Para alguns esta relação é imprópria, mas a considero oportuna pelo fato desta percepção humana, de forma geral, em preservar mais estruturas materiais do que atender à população de forma digna. Semelhante comparação fez João Calvino em sua obra, Instituição da Religião Cristã (1536), precisamente no livro IV, capítulo IV, onde trata sobre o Estado da Igreja Primitiva e o Modo de Governo usado antes do Papa. Calvino descreve especificamente sobre questões de bens materiais e sua administração. Neste capítulo, Calvino diz que não cabe à Igreja acumular riquezas e permitir que o pobre morra de fome.

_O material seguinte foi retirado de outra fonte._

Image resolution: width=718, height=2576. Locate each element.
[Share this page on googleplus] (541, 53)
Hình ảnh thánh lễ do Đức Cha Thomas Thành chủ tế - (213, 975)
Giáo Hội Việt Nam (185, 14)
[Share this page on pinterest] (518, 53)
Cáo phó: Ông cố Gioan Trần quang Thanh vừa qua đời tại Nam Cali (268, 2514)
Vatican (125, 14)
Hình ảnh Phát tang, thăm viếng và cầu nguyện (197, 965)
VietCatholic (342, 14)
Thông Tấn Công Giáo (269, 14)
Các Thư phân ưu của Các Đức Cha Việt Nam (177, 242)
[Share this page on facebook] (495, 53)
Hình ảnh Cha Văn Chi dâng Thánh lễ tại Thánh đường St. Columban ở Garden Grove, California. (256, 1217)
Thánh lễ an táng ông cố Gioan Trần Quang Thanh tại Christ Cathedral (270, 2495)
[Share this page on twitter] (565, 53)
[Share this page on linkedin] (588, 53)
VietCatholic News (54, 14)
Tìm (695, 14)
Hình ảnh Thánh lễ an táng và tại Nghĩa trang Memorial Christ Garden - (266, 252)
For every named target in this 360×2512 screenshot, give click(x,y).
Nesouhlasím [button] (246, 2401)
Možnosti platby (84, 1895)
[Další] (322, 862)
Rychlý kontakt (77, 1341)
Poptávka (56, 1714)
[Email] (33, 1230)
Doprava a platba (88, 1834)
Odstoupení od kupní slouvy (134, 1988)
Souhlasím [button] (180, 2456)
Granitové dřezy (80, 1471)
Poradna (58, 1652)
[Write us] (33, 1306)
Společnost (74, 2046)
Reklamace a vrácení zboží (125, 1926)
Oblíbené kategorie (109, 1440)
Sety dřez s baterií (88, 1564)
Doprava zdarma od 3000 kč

Assim, pergunta ele:

Não perguntará Deus: Por que vocês estão consentindo que tantos pobres morram de fome, tendo ouro para comprar-lhes alimentos? Por que vocês deixaram levar cativos a tanta gente pobre, e não os resgataram? Por que vocês permitiram que matassem a tantos? Não seria melhor conservar os vasos vivos e não os vasos mortos de metal? (CALVINO, 1988, 854).

A miséria do Mundo também é retratada nos recentes ataques contra igrejas Cristãs e hotéis no Sri Lanka matando mais de 200 pessoas no domingo de Páscoa.

A miséria do Mundo ganha destaque com a guerra Civil na Síria que se estende desde 15 de março de 2011 até os dias de hoje. Enquanto a oposição alega estar lutando para destituir o presidente Bashar al-Assad, para posteriormente instalar uma nova liderança mais democrática no país, o governo Sírio diz estar apenas combatendo ‘terroristas armados que visam desestabilizar o país’. Um sofrimento generalizado que se aproxima de uma década.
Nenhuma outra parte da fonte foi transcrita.